LoRA

Low Rank Adaptation (LoRA) is a reparameterization technique for fine tuning that utilizes low rank adaptor matrices to update target modules in a pretrained model. 1. Freeze the weights (skip the forward pass) 2. Instead, pick a few layers to target, called target modules 3. Create new matrices called adaptor matrices with fewer dimensions (lower rank); there will be two per target module: one to down-scale and one to scale back to original dimension. 4. Use the low rank adaptor matrices to update the target modules ### hyperparameters - **Rank (r)**: how many dimensions in the low-rank matrices. Start with 8 and double until diminishing returns observed - **Alpha ($\alpha$)**: learning rate.
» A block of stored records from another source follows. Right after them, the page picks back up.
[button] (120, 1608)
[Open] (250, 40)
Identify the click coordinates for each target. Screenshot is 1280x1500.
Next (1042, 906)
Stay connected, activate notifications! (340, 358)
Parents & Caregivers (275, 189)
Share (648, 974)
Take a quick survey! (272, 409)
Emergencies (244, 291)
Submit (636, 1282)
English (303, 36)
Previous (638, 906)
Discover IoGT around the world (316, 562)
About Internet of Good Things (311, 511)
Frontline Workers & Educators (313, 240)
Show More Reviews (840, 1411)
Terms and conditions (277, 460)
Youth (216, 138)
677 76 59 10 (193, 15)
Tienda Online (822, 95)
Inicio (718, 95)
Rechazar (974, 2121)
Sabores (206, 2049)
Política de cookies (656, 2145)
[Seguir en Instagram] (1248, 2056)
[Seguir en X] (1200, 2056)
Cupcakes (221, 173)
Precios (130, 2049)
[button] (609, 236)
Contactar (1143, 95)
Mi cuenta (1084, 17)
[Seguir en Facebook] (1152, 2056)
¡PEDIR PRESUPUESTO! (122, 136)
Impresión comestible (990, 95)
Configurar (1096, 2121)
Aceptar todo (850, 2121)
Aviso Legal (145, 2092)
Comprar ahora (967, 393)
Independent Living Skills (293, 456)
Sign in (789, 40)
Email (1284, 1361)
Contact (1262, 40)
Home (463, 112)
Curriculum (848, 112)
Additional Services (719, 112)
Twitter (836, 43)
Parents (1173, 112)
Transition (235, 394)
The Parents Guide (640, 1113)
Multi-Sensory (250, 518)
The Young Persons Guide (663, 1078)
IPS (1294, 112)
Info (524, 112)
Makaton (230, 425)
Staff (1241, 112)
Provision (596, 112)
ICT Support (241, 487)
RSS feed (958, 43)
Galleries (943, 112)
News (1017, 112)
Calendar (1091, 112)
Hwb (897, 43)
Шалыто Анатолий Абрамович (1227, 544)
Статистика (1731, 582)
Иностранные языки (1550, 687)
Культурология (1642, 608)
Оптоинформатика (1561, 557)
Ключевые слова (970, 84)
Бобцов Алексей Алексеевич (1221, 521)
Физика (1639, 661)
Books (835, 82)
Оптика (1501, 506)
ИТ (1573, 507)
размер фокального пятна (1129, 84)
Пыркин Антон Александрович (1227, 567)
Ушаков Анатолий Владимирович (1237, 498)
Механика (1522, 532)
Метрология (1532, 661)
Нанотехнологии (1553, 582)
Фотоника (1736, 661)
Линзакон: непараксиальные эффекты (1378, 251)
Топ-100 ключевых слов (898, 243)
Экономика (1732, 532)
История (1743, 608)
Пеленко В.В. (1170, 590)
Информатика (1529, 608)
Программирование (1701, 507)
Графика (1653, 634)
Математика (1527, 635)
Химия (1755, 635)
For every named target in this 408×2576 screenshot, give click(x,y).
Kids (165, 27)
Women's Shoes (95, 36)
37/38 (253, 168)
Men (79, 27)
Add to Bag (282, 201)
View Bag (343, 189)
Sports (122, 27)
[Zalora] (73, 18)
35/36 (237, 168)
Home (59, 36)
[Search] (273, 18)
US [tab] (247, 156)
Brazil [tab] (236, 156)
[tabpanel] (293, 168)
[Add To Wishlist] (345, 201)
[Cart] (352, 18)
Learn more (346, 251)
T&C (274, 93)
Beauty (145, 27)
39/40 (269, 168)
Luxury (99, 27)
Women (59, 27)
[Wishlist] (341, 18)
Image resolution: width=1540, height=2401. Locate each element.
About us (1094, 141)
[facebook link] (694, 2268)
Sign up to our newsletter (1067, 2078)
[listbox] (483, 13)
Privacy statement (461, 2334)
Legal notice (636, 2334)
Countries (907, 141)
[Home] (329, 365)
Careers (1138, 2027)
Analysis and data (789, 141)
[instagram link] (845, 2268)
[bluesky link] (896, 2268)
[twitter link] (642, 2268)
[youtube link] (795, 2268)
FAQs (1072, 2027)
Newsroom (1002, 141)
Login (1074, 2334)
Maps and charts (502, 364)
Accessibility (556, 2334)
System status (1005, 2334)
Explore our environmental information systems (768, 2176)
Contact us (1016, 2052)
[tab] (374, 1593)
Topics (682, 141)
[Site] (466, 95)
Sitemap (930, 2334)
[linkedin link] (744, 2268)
Start with $\alpha = 2r$. - **Target Modules**: which layers will be adapted in the pretrained models. Typically target the attention layers but it depends on the task. - **Quantization**: amount of [[quantization]] to use. - **Dropout**: amount of [[dropout]] to reduce overfitting. Epochs: number of times to iterate through the entire data set Batch size: number of data points to forward pass for each backpropagation Learning rate: size of the step to take in gradient descent. Can be scheduled to lower as a minima is approached Gradient accumulation: number of forward passes before backpropagation (similar to batch size) Optimizer: algorithm for backprop (e.g., Adam) To use LoRA in [[Python]], install the `peft` package. To know which target modules to target, simply print the model to screen to review its architecture. ```python from peft import LoraConfig, PeftModel BASE_MODEL = "meta-lllama/Meta-Llama-3.1-8B" LORA_R = 32 LORA_ALPHA = 64 TARGET_MODULES = ["q_proj", "v_proj", "k_proj", "o_proj"] # Login to HuggingFace fine_tuned ``` The above architecture reduces the number of trainable parameters to 27 million and the training size to 109MB. When adding quantization to LoRA also, the process is called QLoRA.